Nevada Federal Judge Blocks BLM Death Stampede
July 15, 2010
By Steven Long
HOUSTON, (Horseback) - Horseback Magazine was informed late Wednesday by activist author R.T. Fitch that a Nevada federal judge has enjoined the federal Bureau of Land Management from further roundups of the Tuscarora gathering of wild horses in northwestern Elko County, Nevada.
The order follow an initial status conference on a lawsuit filed by longtime animal welfare advocate Laura Leigh on her lawsuit filed against the BLM. After an initial roundup there in which more than 200 horses were stampeded by helicopter, 12 of the animals died, most of heat stroke.

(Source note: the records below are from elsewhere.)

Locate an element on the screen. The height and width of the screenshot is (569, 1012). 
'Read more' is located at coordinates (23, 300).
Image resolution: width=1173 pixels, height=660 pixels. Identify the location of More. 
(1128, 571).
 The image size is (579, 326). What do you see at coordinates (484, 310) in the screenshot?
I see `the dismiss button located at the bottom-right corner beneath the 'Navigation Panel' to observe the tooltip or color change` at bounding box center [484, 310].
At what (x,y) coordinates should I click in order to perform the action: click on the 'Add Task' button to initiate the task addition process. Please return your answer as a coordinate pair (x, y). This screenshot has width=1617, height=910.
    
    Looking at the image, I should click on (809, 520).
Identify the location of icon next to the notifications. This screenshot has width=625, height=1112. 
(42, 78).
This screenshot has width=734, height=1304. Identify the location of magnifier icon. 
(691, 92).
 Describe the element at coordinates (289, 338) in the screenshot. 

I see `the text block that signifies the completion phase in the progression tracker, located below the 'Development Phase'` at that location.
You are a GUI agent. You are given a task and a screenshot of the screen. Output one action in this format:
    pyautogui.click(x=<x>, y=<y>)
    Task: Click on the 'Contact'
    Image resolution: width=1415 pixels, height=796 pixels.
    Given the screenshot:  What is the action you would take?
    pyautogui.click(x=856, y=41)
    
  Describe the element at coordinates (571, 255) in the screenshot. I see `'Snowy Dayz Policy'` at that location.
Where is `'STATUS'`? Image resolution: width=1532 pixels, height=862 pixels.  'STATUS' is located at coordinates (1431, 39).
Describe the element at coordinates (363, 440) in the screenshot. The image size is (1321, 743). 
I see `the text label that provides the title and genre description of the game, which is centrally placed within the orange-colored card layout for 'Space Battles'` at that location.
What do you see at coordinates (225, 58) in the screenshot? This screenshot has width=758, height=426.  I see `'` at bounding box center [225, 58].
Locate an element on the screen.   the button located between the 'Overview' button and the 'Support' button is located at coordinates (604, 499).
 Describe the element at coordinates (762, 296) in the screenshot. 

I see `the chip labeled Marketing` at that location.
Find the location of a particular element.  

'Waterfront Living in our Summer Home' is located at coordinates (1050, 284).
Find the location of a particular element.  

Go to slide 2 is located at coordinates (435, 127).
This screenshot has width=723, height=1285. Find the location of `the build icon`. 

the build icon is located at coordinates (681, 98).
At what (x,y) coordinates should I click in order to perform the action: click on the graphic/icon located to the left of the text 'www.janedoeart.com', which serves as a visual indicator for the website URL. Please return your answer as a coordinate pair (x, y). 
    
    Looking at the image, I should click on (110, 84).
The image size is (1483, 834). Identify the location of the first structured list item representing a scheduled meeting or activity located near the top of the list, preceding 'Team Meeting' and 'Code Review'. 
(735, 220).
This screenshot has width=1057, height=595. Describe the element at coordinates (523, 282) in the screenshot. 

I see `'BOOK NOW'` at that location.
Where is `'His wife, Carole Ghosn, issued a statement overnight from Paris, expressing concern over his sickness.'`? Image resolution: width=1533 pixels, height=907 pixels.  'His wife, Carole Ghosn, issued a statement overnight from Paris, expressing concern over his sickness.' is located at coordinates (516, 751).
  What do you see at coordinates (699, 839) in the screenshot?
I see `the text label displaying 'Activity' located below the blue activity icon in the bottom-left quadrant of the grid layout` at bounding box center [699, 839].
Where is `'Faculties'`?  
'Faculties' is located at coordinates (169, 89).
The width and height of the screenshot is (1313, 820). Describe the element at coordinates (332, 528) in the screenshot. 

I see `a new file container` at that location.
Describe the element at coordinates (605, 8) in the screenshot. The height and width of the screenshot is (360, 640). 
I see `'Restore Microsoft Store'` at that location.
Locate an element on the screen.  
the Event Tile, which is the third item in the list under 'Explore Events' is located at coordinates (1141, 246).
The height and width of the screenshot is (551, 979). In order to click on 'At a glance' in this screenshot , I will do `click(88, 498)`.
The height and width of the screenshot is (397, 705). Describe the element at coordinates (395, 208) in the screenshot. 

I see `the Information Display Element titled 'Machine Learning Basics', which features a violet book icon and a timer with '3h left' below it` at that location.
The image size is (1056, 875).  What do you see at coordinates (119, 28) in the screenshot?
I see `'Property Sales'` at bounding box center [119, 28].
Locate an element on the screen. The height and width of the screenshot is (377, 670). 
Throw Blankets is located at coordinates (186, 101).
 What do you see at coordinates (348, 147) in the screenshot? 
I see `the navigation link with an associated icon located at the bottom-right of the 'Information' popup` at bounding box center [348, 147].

The agency temporarily halted the roundup. An avalanche of bad press followed.
U.S. Senator Mary Landrieu, (D) Louisiana, has given the agency one year to clean up its act or face losing its Wild Horse and Burro Program. During its last Nevada roundup in the remote Calico Mountains of northern Nevada in the dead of winter, the 150 horses and unborn foals died after a helicopter stampede. Two foals shed their hooves in an excruciatingly painful death.
The one day Tuscarora roundup was held in Nevada's searing July heat.
At the preliminary hearing, the BLM told the judge that there would be no roundup of the Tuscarora horses until Sunday at the earliest. Yet late Wednesday afternoon, Judge Larry R. Hicks of Reno was told that BLM Director Bob Abbey authorized an emergency "gather" of wild horses to begin the following morning at 6 a.m. prior to the court's scheduled hearing that day on the motion for the temporary restraining order.
The judge granted an immediate injunction preventing the Tuscarora roundup until further orders from the court. In the injunction, Hicks prohibited the agency from rounding up wild horses from within the Owyhee, rock Creek, and Little Humboldt Herd Management Areas in the northwest of Elko County, Nevada.
The BLM carried out the Calico "gather" against the advice of Washington federal judge Paul Friedman who held that holding the wild horse in captivity was probably illegal in an earlier suit.